I’m still recovering from my trip out to Las Vegas for the When We Were Young festival. Honestly, I’m not sure I’ll ever recover. It was a dream of a weekend spent with the best of friends listening to the music that truly made me. Even though I still feel as if I’m in the nostalgic haze that the festival put me in, I knew I had to get back to work and put my life back together after a whirlwind of a couple of weeks so I grabbed a friend and we made our way to the 7th Street Entry for one of my “I only really know the headliner” shows. Bright-eyed and bushy-tailed yet exhausted, I was excited as we made our way through security and took over the corner of the venue while we waited to see what the Thursday night show was going to have in store for us.
Wichita, Kansas-born Yasmin Nur was the first act on the stage. Backed by an incredible band, I instantly fell head over heels for Yasmin’s heart-on-her-sleeve style and the way that her set seemed to be split between a very emotional vibe and a harder-edged energy. The beginning of the set leaned into her more sensitive side with cute and poppy songs that had this hidden darkness in the vocals and the words. The amount of passion that Yasmin has in each of her tracks is staggering and these slower more singer-songwriter-styled tracks absolutely gave the audience a chance to feel the weight of every word. Just when I was settling into the idea of a calmer opening set for the night, the mood shifted and Yasmin and her band jumped into a more grungey sound with endless amounts of angst and energy. Again, the way she was able to somehow balance the two sides of her set was amazing to me and left me completely sold on her and her music.
As soon as the second act, Jigsaw Youth, took the stage, my friend and I looked at each other as if trying to read each other’s minds. Did we love this? Did we hate this? Even when the short set was all said and done, we stood there debating what we thought about Jigsaw Youth. Why so much debate? This trio has a sound unlike anything we had ever heard before. They seemed to be in a bit of an identity crisis as far as what lane their music is in but, at the end of the night and as I woke up this morning, I realized that I loved that so much. There were moments of their set that reminded me of The Distillers with their sound and just overall attitude while other moments had me thinking about the more commercialized hard rock vibes that you get from a band like Cold Kingdom. As I sat there watching them power through their grunge-drenched set, I found myself falling in love with each of the three member’s distinct personalities that shined not only from their sound but also from each member’s stage presence. Although it took me a few songs to warm up to vocalist Maria Alvarez’s distinct voice, I found myself wanting so much more as she disappeared from the stage and the night moved on. Again, give this band some time. If you’re like me, your gut instinct will be to move on but there’s something special about this band that I think will catapult them to the next level in no time.
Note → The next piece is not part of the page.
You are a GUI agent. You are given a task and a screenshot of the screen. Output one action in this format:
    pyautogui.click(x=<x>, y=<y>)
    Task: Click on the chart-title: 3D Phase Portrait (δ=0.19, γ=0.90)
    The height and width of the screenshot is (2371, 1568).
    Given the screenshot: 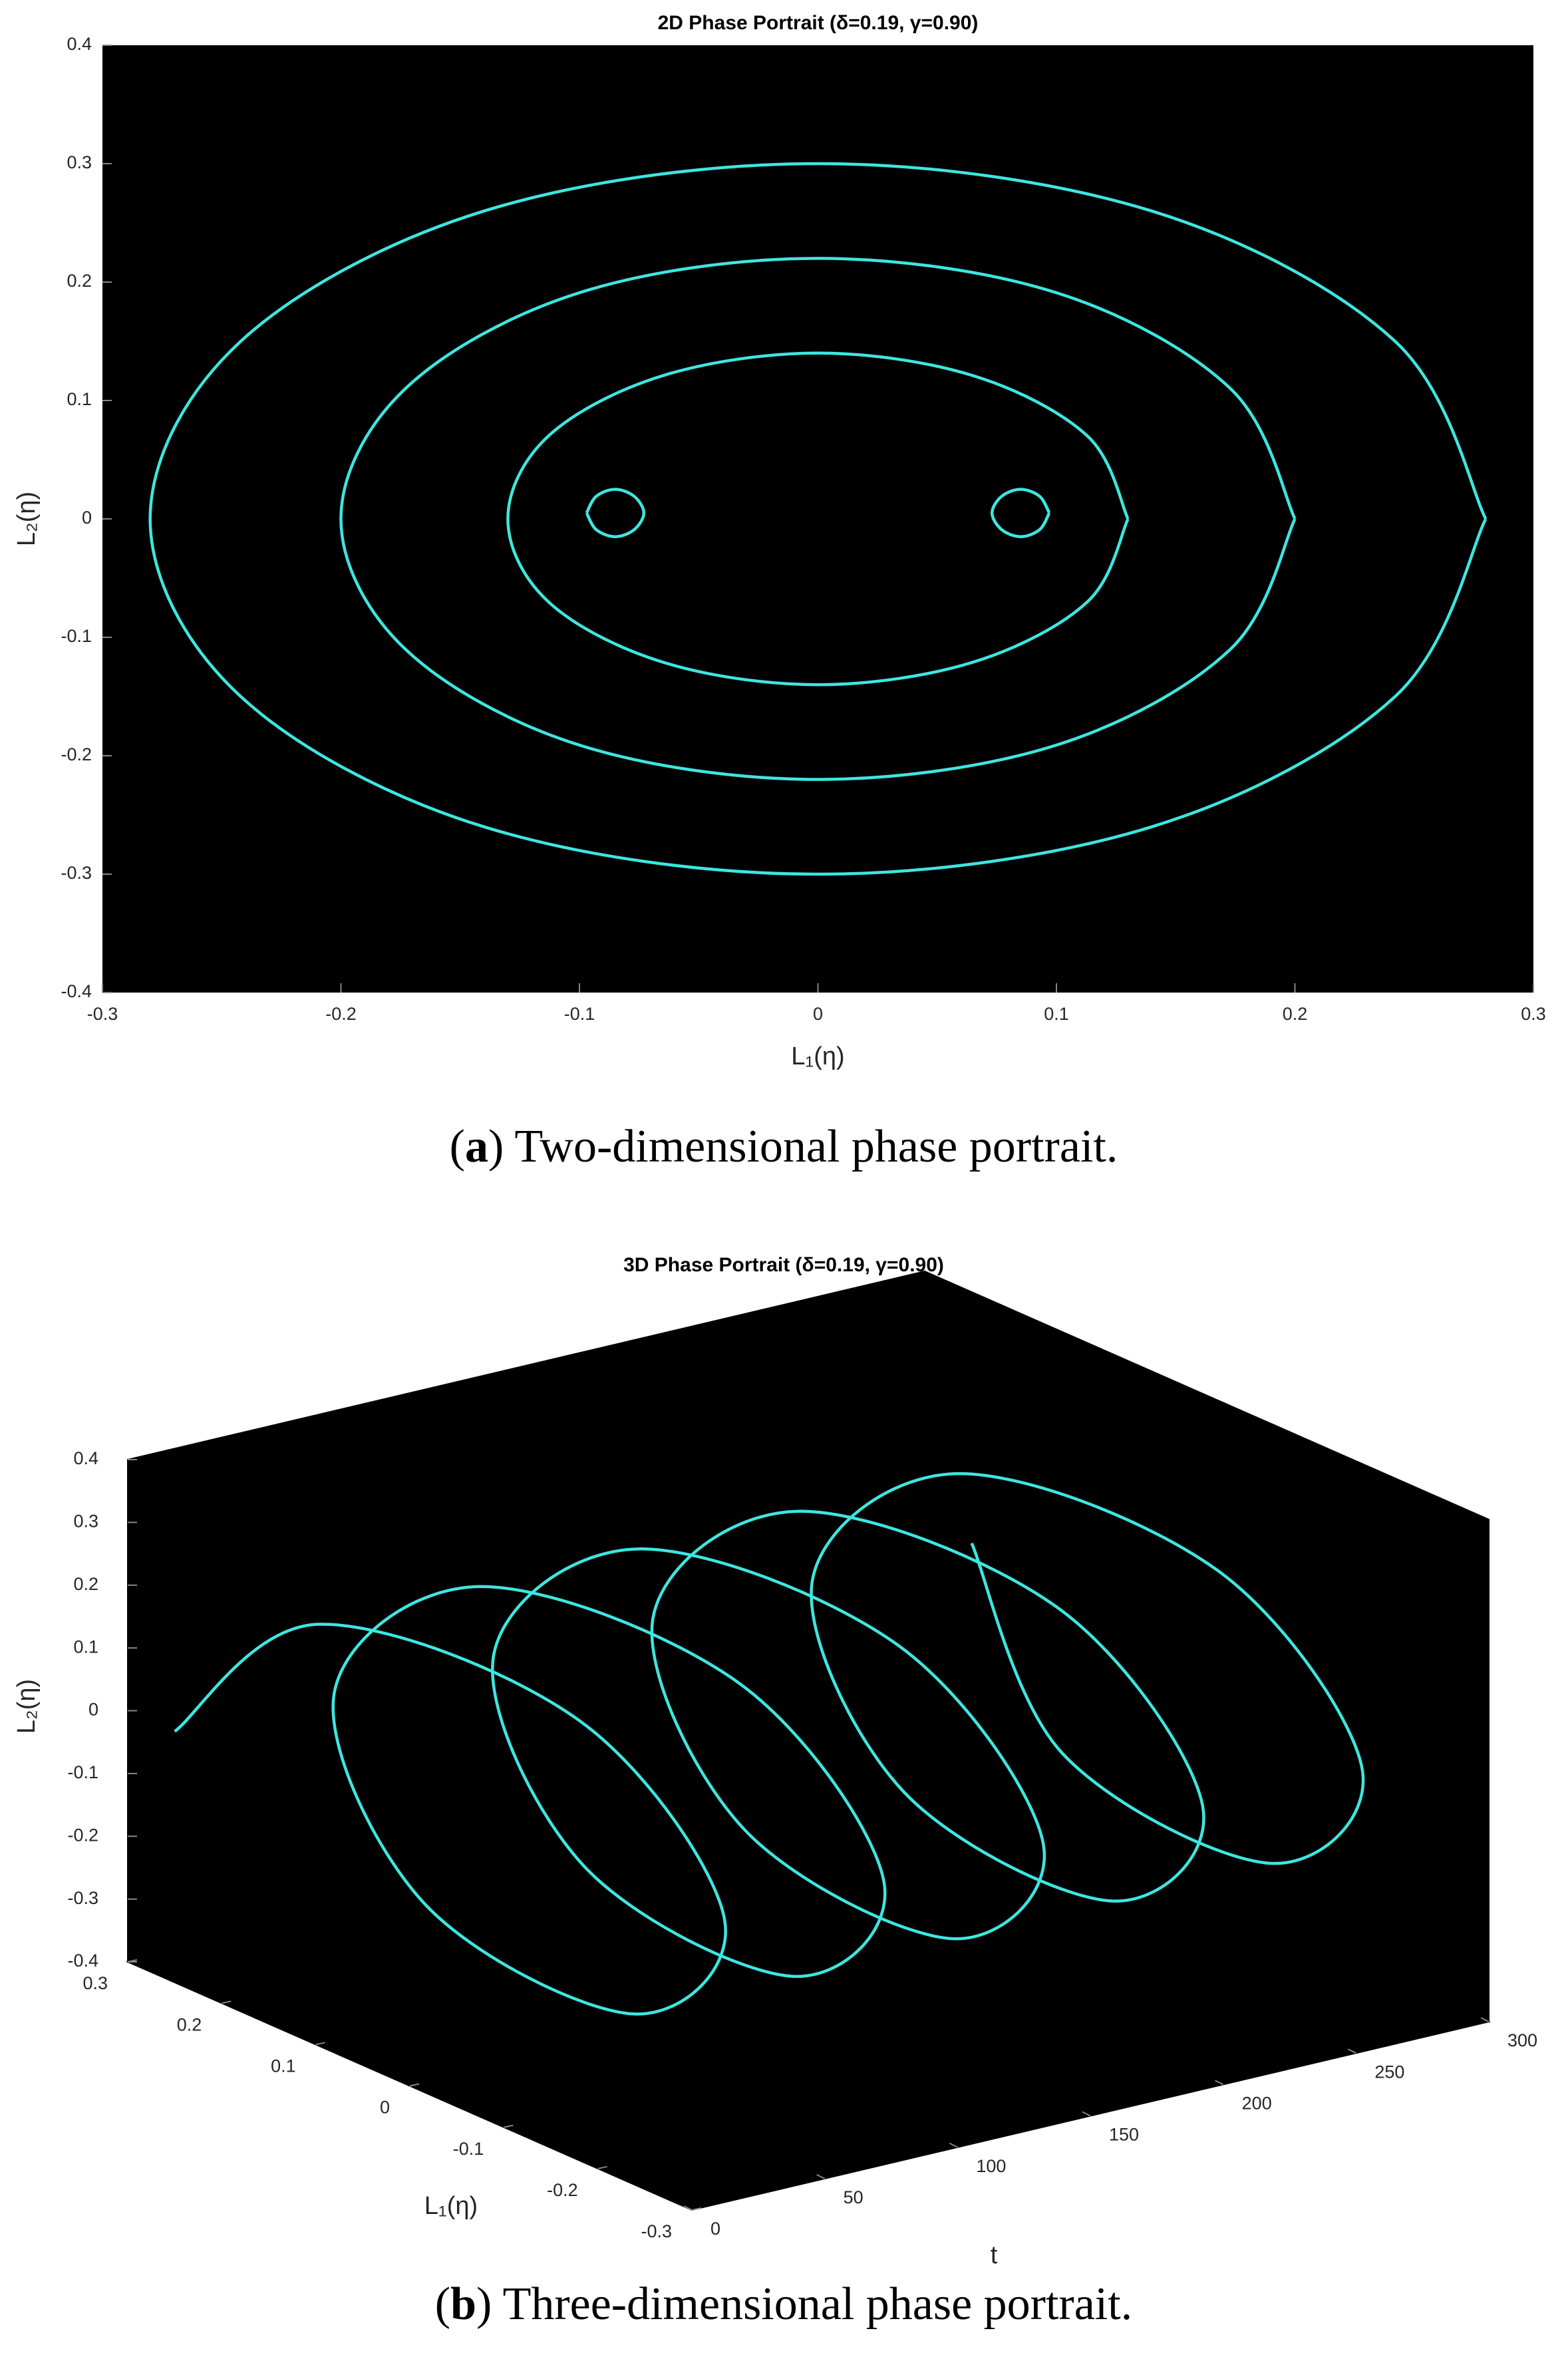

I mentioned how I wanted to see Pinkshift again sooner rather than later after seeing them open for Pup in April. Thankfully, the concert Gods were listening and they were the headliners for the Thursday night show. Why did I want to see them so badly? Well, their performance back in April had blown me away and honestly, there have been many nights where I think back to that night. It’s odd but something about them had me hooked. From their stage presence to their sound, everything was just perfect about them that night and I was dying to see them hold their own as a headliner in a more intimate venue. Holding their own would be an understatement when it comes to how they commanded the stage and audience on Thursday night. From the moment they took the stage until the bitter end of their set, they had the entire room in the palm of their hands in the best way possible.
There’s a reason that Pinkshift seem to be taking over all of the “bands to watch” lists in the alternative mags and zines. Like the two acts before them, they have a sound all of their own. I would call it bipolar pop-punk with a hard edge but that’s definitely not a set-in-stone genre by any means. There are moments when vocalist Ashrita Kumar has a very bubblegum-pop sound and style in her performance that is quickly followed up by moments of straight rage and angst. The way this woman is able to get you stuck in her world is amazing and it’s a world that, although all over the place, I never want to leave.
Being in Las Vegas surrounded by sixty-thousand people all with a common love of nostalgic emo music was great but it was shows like the one on Thursday night that I live for. There was something so genuine and so real about all three of the performances. Each of the acts had something to prove and they absolutely did that and then some by the time the night was said and done. It was truly a perfect way to ease back into reality.